Para empezar, dulce
Se acaba el tiempo –siempre sabe a poco– de las dulces y crujientes peritas de San Juan y de las cocas verbeneras, con su fruta escarchada. Más allá de los postres, más allá de la variedad y la temporalidad de las frutas, los sabores almibarados siguen desplazándose dentro del menú. Y es que la desaparición de las barreras entre la cocina dulce y la salada, que se apuntaba como uno de los puntos característicos de la última revolución gastronómica, ha acabado por invertir los papeles en materia de azúcar.
La preocupación por lo que comemos y por evitar excesos de calorías hizo que los pasteleros se animaran a quitar azúcar a sus elaboraciones. Y así fue como los dulces empezaron a ser menos dulces y, quién sabe si para compensar, la cocina salada a endulzarse.
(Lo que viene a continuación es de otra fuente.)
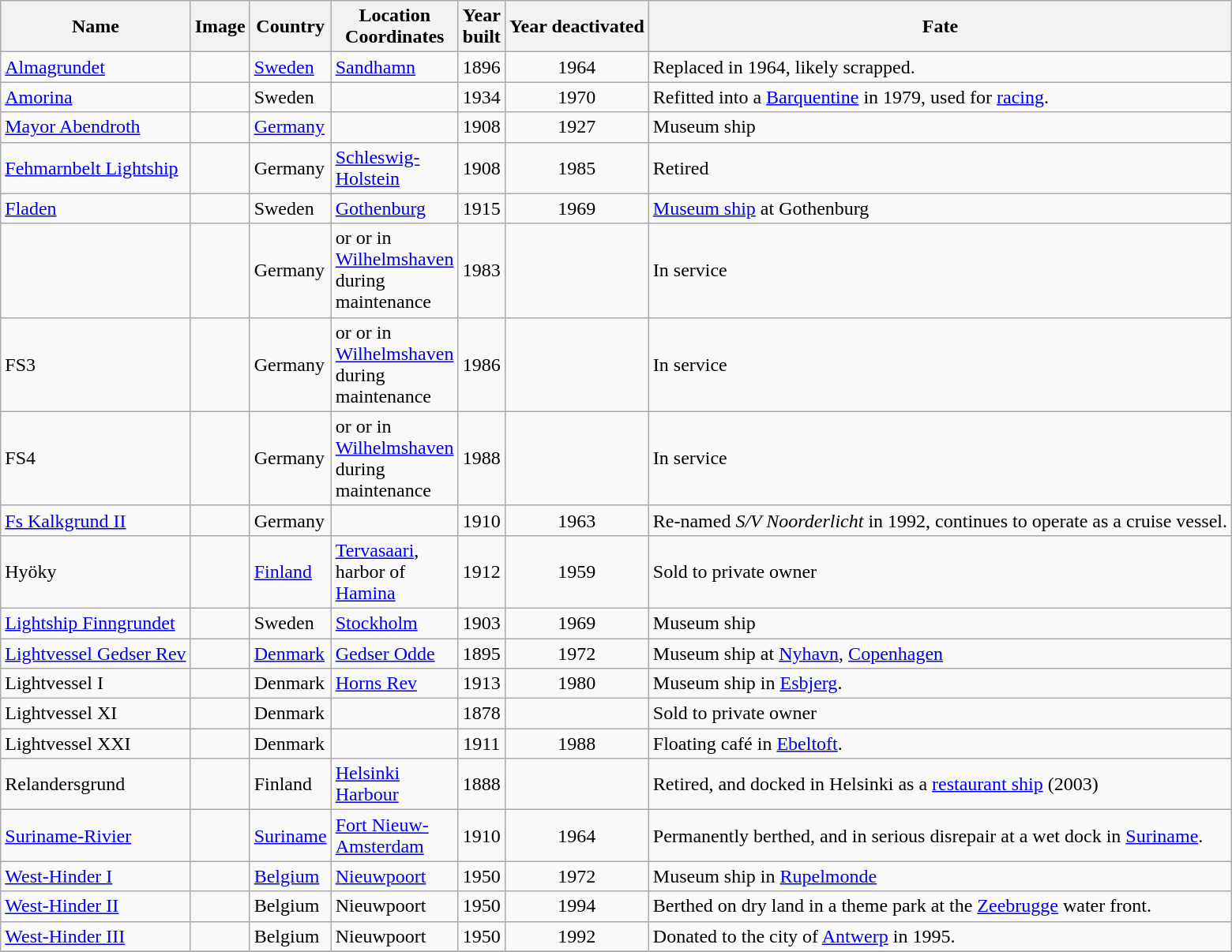
1985 [577, 167]
1888 [482, 785]
Retired, and docked in Helsinki as a restaurant ship (2003) [940, 785]
Schleswig-Holstein [395, 167]
1980 [577, 684]
Name [96, 27]
1915 [482, 208]
Horns Rev [395, 684]
1911 [482, 744]
Donated to the city of Antwerp in 1995. [940, 937]
Re-named S/V Noorderlicht in 1992, continues to operate as a cruise vessel. [940, 520]
Image [220, 27]
Helsinki Harbour [395, 785]
Country [291, 27]
1959 [577, 572]
Lightvessel I [96, 684]
Relandersgrund [96, 785]
1970 [577, 97]
LocationCoordinates [395, 27]
Fort Nieuw-Amsterdam [395, 836]
Lightship Finngrundet [96, 623]
Refitted into a Barquentine in 1979, used for racing. [940, 97]
Fate [940, 27]
Tervasaari, harbor of Hamina [395, 572]
1994 [577, 907]
Lightvessel XXI [96, 744]
1912 [482, 572]
Museum ship at Nyhavn, Copenhagen [940, 653]
Museum ship at Gothenburg [940, 208]
Replaced in 1964, likely scrapped. [940, 67]
1878 [482, 714]
Fehmarnbelt Lightship [96, 167]
1963 [577, 520]
Gedser Odde [395, 653]
Museum ship in Esbjerg. [940, 684]
FS4 [96, 458]
1896 [482, 67]
Mayor Abendroth [96, 127]
Gothenburg [395, 208]
1913 [482, 684]
Floating café in Ebeltoft. [940, 744]
West-Hinder III [96, 937]
1983 [482, 270]
Sandhamn [395, 67]
FS3 [96, 365]
Suriname-Rivier [96, 836]
1895 [482, 653]
West-Hinder I [96, 877]
Berthed on dry land in a theme park at the Zeebrugge water front. [940, 907]
1903 [482, 623]
Retired [940, 167]
Fs Kalkgrund II [96, 520]
Suriname [291, 836]
1927 [577, 127]
Lightvessel XI [96, 714]
Yearbuilt [482, 27]
Fladen [96, 208]
1992 [577, 937]
Almagrundet [96, 67]
Stockholm [395, 623]
1934 [482, 97]
1986 [482, 365]
Year deactivated [577, 27]
Permanently berthed, and in serious disrepair at a wet dock in Suriname. [940, 836]
Museum ship in Rupelmonde [940, 877]
West-Hinder II [96, 907]
Amorina [96, 97]
Hyöky [96, 572]
Lightvessel Gedser Rev [96, 653]
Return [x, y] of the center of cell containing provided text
Saben los maestros del postre de restaurantes que a ellos les toca la peor parte: tratar de ganarse a un comensal que a veces llega exhausto al final de la comida, por lo que habrá que seducirlo con algo que, después de un largo menú degustación, pueda atraerle y le quepa en el estómago. Bocados originales, refrescantes y ligeros. Lástima que lo que se ha ganado por una parte se haya perdido por otra: la presencia de demasiado dulce en la supuesta cocina salada es, desde hace tiempo, tendencia.
El dulce, que en la edad media era un regalo preciado, por su escasez, y que las recetas más señoriales recomendaban para dar un toque distinguido a los platos, se ha convertido en los últimos años en enemigo de la salud. Hay quien se dedica a escrutar su presencia en la industria alimentaria, que lo camufla para hacer más apetitosas unas preparaciones que han procurado vaciar de grasas. Muchos chefs, sin embargo, se empeñan en amargarnos la comida con tanto dulce.